Social worker on inspections: ‘The drive to compliance in the run up to Ofsted visit was striking’

A frontline social worker reflects on the impact of inspections on frontline staff

Photo: mizar_21894/Fotolia

by Andrew Matthews

I am interested in how Ofsted impacts on an organisation during, before and after a monitoring visit and a full inspection, in particular how it potentially shapes an organisation’s direction, focus, and allocation of funds.

I admit I have found myself worried about whether Ofsted’s presence can have a negative impact; does the drive for a positive rating take precedent? Does this in turn have an impact on staff and local authorities? Critically does what Ofsted looks for and measure constitute an accurate representation of what good social work is?

There is a move in the sector to consider how we measure outcomes and Ofsted has rolled out a new framework to measure standards in local authorities.

The new framework sets out a clear change in the process of inspection visits; but what Ofsted does on a visit to a local authority remains more of an unknown.

Ofsted has been in my local authority recently and the feedback was positive, which was a little surprise to staff. It worries me if Ofsted can gain an accurate understanding of what life is like for children in the area from a two-day visit and whether the tools they use to measure this are accurate.

Are the judgements made of local authorities evidence based? How do they draw their conclusions?


The influence and power of an Ofsted rating for me is hugely significant. A poor Ofsted can lead to significant, whole organisation change which may in fact be more harmful to children.

The changes within my organisation and the drive to compliance in the run up to the visit was striking; emails flying round asking for things to be on the system urgently and being sent highlighting an apparent togetherness.

The disconnect between workforce and senior management appeared as an indirect outcome. I know this is only my personal experience, but it was notable.

This massive shift towards change for a short period of time enthused me but also led me to be confused; why all the urgency now to do things better for children and families? Why the lack of consistency?

I do not envy the challenges senior management teams have when thinking about how best to bring about change. There is an ongoing improvement plan in my organisation and I understand the pressure Ofsted can bring.

However, I worry about the narrative of inspection. We all know that in high-need authorities the challenge of austerity and high caseloads is not simply fixed.

New model

A new model may be adopted, or new thresholds introduced, but if the money is not going into prevention then the levels of demand will remain the same.

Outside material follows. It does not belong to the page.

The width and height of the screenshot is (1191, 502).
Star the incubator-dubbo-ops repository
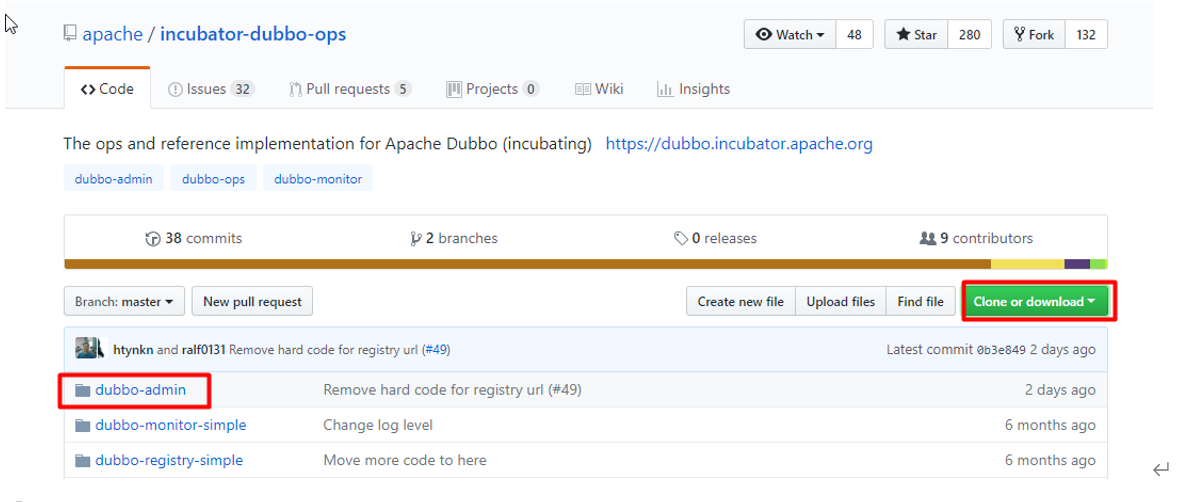(916, 35)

My point is that at any given time, there may be a rating of ‘good’ but then this may change; will consistent inspection support or hinder? Is the trajectory towards a ‘good’ Ofsted rating, the same as a trajectory to doing the best for children and families? What would be interesting is to consider research into how Ofsted operates; I myself have not come across any.

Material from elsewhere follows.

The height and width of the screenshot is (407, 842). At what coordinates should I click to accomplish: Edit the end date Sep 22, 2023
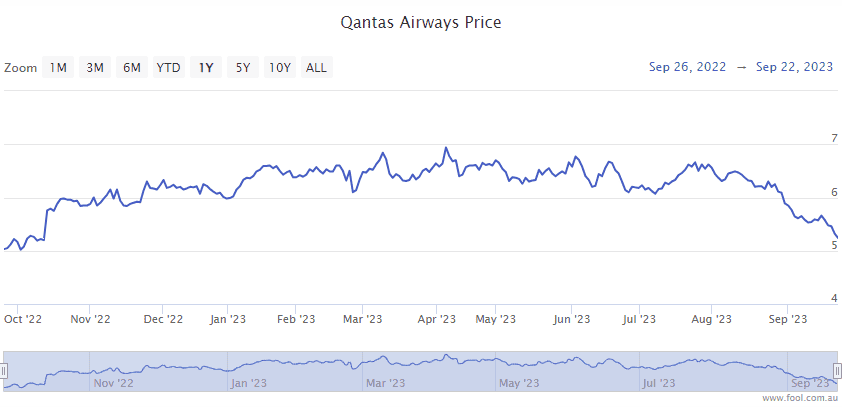click(x=794, y=68)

It may appear that I am against Ofsted. In fact, I think local authorities should not go unchecked. I am more concerned about the relationship between Ofsted ratings, the direction taken by local authorities and the impact this has on the lives of children.

Perhaps I am not appreciating the impact of a ‘good’ Ofsted; does this improve retention and recruitment; secure innovation funding and appease local government? Is there a wider political discourse at play that necessitates Ofsted’s ratings?

True investigation

I am curious to know whether Ofsted really looks into the whys, the deep meanings of what an authority is struggling with or is it all surface-level key performance indicators? Is Ofsted truly investigating what is most important?

An interesting example of this is the move from local authorities to really consider what practice model they want to adopt to best support children and families and facilitate change.

I wonder if Ofsted are invested in this as well. The idea of child safety, and the notion of safety, equating to good is for me the wrong focus and I worry this is the overwhelming focus of Ofsted.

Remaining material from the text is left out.